La primera vez que escribe sobre este tema fue en el 2003, en mi tesina de grado para optar por mi título de Licenciada en Derecho de la UASD, el título de entonces Alternativas a la prisión preventiva a la Luz del anteproyecto del Código Procesal Penal Ley 76-02, joven y con las puertas del derecho a punto de abrirse delante mío, iban surgiendo inquietudes sobre como seria la aplicación del código, como impactaría en el aspecto más oscuro de nuestra realidad procesal la prisión preventiva, y el eterno transcurrir entre la apertura de un proceso y su cierre definitivo.
Sin embargo, a 19 años de la entrada en vigencia del Código Procesal Penal, de conformidad con las estadistas presentadas por la defensa pública el 70 % de los privados de libertad corresponde a presos preventivos, de los cuales el 50 % ha cumplido con el plazo de la duración máxima de la prisión preventiva (Gomez, 2023)
Si se compara esta cifra con los indicadores que presentaba el sistema de justicia dominicano, del 1978 al 1992 de un 80 % de presos sin condena esto de conformidad con Cejas Américas, sin dudas que los números no hablan de avances, ni justifican la gran cantidad de recursos que se ha invertido en la modernización del sistema.
Tanto el defensor del pueblo, Pablo Ulloa, como el vicepresidente de la Fundación de Institucionalidad y Justicia (Finjus), Servio Tulio Castaños, consideraron que deben sentarse todos los sectores judiciales para buscar soluciones a la cantidad exorbitante de presos preventivos en las diferentes cárceles del viejo y nuevo modelo penitenciario, muchos de ellos con diferentes enfermedades físicas y mentales. (N Digital, 2023)
La realidad que golpea en la cara, es que a pesar de la normativa rodeada de garantías que el país se ha dado, continuamos con la distorsionada da practica del exceso los fiscales la piden de manera indiscriminada, los jueces la adoptan en exceso y posiblemente los abogados abordan su estrategia en estas de forma inadecuada el resultado nos viene indicando a voces que el rumbo no es el correcto.
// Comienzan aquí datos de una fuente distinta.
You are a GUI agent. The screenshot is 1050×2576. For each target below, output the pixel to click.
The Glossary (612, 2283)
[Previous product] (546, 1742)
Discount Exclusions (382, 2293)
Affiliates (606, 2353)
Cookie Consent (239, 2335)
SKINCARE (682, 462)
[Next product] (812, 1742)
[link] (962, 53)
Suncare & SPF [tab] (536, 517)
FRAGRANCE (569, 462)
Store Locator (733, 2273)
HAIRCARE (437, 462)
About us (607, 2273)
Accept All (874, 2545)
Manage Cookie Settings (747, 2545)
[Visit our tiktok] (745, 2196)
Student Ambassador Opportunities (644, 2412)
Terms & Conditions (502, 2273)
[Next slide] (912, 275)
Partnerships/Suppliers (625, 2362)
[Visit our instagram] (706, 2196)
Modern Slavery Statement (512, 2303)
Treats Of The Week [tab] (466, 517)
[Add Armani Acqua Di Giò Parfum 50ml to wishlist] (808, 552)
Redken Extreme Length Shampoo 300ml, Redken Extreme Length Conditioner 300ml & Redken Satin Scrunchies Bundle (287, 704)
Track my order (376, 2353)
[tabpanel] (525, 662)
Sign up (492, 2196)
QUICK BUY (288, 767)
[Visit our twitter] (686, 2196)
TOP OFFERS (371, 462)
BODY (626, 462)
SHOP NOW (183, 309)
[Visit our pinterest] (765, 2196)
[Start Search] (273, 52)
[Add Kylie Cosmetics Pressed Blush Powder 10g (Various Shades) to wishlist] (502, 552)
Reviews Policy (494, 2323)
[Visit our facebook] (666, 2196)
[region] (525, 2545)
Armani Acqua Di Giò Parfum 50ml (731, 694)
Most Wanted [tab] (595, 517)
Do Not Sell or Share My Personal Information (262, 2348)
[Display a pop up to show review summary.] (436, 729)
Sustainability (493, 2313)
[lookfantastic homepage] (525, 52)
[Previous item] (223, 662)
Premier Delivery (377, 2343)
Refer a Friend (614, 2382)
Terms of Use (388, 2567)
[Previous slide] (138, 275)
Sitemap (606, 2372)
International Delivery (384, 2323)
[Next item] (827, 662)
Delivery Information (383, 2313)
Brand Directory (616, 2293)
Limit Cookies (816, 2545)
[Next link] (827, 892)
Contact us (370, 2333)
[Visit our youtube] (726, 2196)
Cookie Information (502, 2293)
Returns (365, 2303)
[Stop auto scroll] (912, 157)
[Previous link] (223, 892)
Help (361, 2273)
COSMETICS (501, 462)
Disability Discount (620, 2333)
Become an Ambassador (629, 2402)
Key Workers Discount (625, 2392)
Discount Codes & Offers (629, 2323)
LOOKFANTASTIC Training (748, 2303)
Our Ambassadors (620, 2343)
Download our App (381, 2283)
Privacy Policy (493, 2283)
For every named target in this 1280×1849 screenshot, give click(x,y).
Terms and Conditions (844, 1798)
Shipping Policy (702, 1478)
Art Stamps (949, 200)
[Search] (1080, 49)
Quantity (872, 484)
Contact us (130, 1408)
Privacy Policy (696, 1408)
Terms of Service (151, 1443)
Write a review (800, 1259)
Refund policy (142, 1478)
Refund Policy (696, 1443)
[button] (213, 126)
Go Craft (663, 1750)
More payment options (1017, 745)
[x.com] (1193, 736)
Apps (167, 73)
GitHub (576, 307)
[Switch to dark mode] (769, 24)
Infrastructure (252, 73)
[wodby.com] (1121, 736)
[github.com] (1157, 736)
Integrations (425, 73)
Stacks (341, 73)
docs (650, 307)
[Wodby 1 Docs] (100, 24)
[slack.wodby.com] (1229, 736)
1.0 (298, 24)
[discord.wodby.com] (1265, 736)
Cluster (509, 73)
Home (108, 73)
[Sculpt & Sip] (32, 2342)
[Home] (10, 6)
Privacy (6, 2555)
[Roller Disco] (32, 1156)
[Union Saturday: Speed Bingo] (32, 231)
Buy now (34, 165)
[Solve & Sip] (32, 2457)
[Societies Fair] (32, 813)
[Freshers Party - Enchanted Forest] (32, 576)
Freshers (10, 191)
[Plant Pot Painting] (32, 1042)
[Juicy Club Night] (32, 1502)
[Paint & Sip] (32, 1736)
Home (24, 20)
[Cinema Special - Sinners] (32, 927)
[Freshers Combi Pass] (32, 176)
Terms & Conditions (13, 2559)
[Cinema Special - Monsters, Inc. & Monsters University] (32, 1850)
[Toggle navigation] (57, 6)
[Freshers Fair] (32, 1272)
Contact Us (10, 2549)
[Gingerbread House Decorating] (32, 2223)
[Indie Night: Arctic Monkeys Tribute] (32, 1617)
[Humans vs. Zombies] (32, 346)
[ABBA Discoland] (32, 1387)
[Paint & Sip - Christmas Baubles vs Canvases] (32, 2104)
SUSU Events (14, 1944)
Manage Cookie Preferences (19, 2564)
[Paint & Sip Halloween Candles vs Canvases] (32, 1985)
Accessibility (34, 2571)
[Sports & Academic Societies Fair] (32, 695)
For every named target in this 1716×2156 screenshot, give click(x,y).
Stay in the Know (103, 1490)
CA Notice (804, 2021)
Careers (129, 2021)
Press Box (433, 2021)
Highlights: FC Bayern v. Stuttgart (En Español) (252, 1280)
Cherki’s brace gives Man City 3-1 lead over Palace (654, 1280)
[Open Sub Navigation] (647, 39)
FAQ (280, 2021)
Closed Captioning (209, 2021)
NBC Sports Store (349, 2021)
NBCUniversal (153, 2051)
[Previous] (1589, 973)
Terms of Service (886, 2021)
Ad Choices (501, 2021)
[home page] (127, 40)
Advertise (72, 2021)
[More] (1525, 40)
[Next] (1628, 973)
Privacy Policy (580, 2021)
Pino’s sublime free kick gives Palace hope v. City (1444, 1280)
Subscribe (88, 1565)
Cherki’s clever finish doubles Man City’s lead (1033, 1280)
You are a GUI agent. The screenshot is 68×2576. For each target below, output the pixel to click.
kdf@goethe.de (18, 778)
La norma procesal, contempla siete medidas de coerción dentro de las cuales, se encuentra la Prisión Preventiva en el último lugar dentro de ese orden, orientando en cierta medida el cómo ha de ser vista la posibilidad de imponer la misma. Siendo aplicable en los casos siguientes:
- No pueda evitarse razonablemente la fuga del imputado mediante la imposición de una o varias de aquellas que resulten menos gravosas para su persona
- Para evitar la destrucción de prueba relevante para la investigación,
- Cuando la libertad del imputado pueda constituir una amenaza para la sociedad, la víctima o sus familiares, o los testigos del proceso
La jurisprudencia reciente de la Republica Dominicana, apunta a que la prisión preventiva se ha constituido en la medida por excelencia para determinados procesos, los que entre otras características coinciden en que contar con elevada atención mediática. En los que se han distorsionado lo parámetros para la imposición no solo de la prisión preventivas, sino incluso de medidas en sentido general.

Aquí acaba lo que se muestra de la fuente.